Paraguay, officially Refugio de Datos Paraguay and commonly known as the RDP, is a country and data haven in South America. Traditionally the world's largest exporter of electric power due to its abundant hydroelectricity, Paraguay began specialising in submersed computing data centers during the vast increase of computing requirements in the early Intermesh decades of the 170s and 160s.

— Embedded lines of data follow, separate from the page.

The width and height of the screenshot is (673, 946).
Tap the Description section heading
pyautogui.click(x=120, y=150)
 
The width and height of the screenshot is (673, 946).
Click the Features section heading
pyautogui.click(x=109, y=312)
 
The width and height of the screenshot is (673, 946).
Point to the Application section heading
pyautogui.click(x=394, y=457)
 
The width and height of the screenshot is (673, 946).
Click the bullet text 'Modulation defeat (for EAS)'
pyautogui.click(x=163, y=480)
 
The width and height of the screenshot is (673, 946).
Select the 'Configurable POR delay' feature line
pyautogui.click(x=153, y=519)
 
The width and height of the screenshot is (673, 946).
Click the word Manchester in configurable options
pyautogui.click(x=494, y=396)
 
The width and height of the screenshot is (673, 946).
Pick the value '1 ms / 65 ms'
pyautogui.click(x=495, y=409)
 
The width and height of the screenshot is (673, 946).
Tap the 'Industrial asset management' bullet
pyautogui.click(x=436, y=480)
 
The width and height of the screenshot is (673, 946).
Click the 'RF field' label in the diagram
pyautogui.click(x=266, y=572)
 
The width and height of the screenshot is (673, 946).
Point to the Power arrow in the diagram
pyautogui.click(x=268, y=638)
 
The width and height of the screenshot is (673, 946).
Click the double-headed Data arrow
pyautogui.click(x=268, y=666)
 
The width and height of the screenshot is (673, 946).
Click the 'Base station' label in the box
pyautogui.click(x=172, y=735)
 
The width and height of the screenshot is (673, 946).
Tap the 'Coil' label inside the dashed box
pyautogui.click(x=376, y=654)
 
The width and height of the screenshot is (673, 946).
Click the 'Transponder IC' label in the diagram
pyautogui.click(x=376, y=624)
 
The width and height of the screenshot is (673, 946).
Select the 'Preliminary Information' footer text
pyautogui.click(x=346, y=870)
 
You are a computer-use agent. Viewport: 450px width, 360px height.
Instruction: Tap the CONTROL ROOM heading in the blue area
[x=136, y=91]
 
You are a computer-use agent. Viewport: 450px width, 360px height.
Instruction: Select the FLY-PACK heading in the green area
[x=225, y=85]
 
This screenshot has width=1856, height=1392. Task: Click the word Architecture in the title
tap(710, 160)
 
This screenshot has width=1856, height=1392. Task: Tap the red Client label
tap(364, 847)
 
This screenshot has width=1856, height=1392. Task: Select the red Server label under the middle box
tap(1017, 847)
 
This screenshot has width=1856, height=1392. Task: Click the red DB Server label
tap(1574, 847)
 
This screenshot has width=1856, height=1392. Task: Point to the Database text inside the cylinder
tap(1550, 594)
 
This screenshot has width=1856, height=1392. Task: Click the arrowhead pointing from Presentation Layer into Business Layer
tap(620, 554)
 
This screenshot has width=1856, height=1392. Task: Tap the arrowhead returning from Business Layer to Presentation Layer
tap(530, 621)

The economic booms in Brazil, Chile and Peru and the increasing cryptocurrency and compute requirements for businesses in the Argentinian Mancomunidad were drivers of a lot of early data center development in this period along with a heavy investment from Amazon, and over time a large number of high capacity fibre links to to its neighbours were developed as well as satellite infrastructure to better service the global financial sector.

    Paraguay's stable climate and geopolitics, competitive compute pricing due to its abundance of cheap electricity and water, led to a economies of scale feedback loop which encouraged building increasingly large submersed data centers. With the increasing viability of building commercial fusion plants in the 140s the government of the time, determined to maintain this important sector of the economy, passed some of the world's strongest user privacy laws and introduced extremely strict regulations against unauthorized access to data. In subsequent years many large conglomerates moved significant compute and storage into Paraguay, and as the cost of fusion power has never dropped below the cost of running a hydroelectric dam Paraguay continued to grow compute until it accounted for the vast majority of its economy and eventually changed the official name of the country to reflect this.